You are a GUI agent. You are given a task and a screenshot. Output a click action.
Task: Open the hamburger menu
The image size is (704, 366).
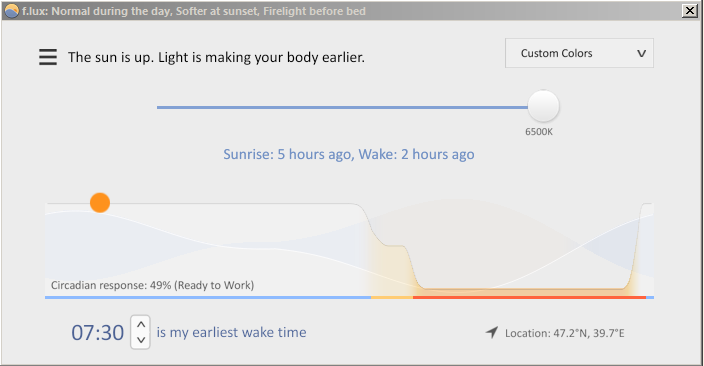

* * *

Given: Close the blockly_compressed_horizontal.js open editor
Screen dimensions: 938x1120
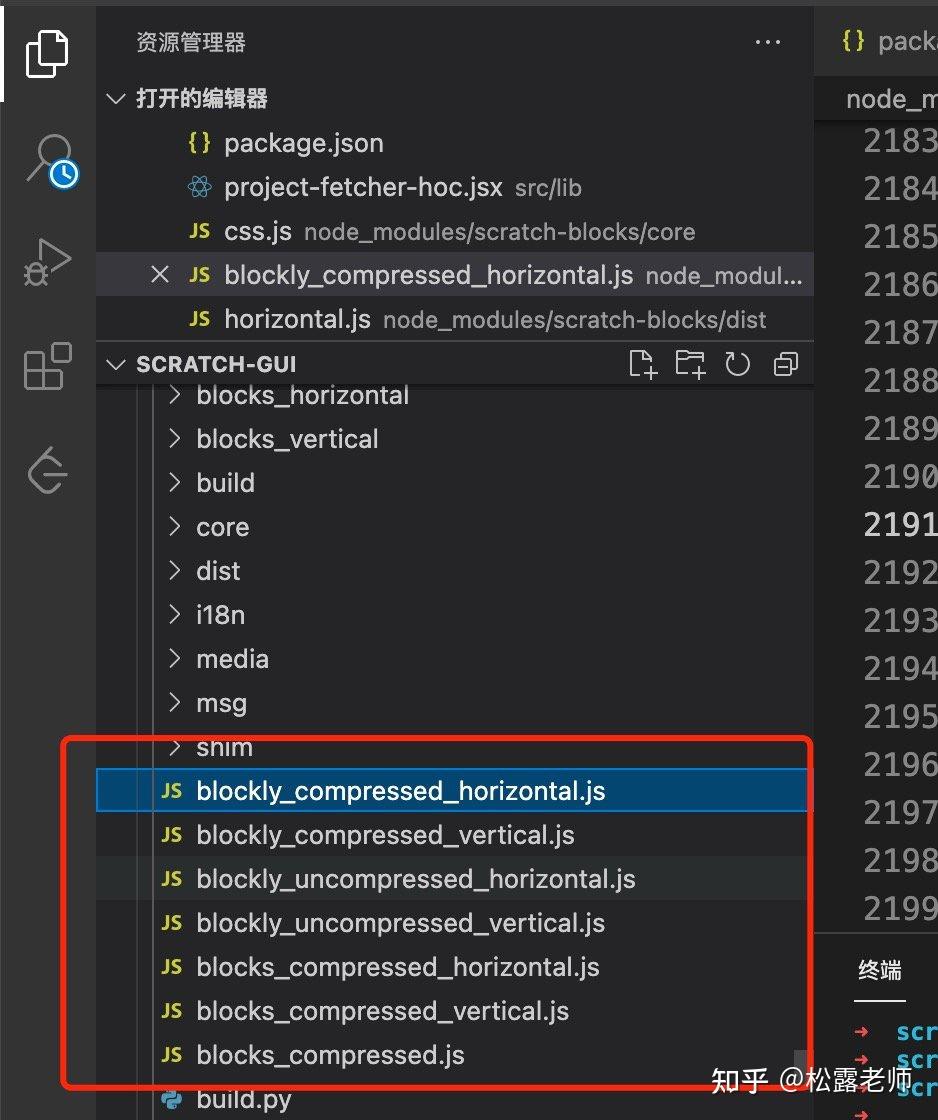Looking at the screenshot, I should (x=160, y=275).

| Short exercise |
Convert the lines from the one containing "Given: Close the" through the one containing "Looking at the", both included, into a Markdown table with the columns Row and Entry line. Skip any blank lines, and keep the pictures out of the table.

| Response to this task |
| Row | Entry line |
|---|---|
| 1 | Given: Close the blockly_compressed_horizontal.js open editor |
| 2 | Screen dimensions: 938x1120 |
| 3 | Looking at the screenshot, I should (x=160, y=275). |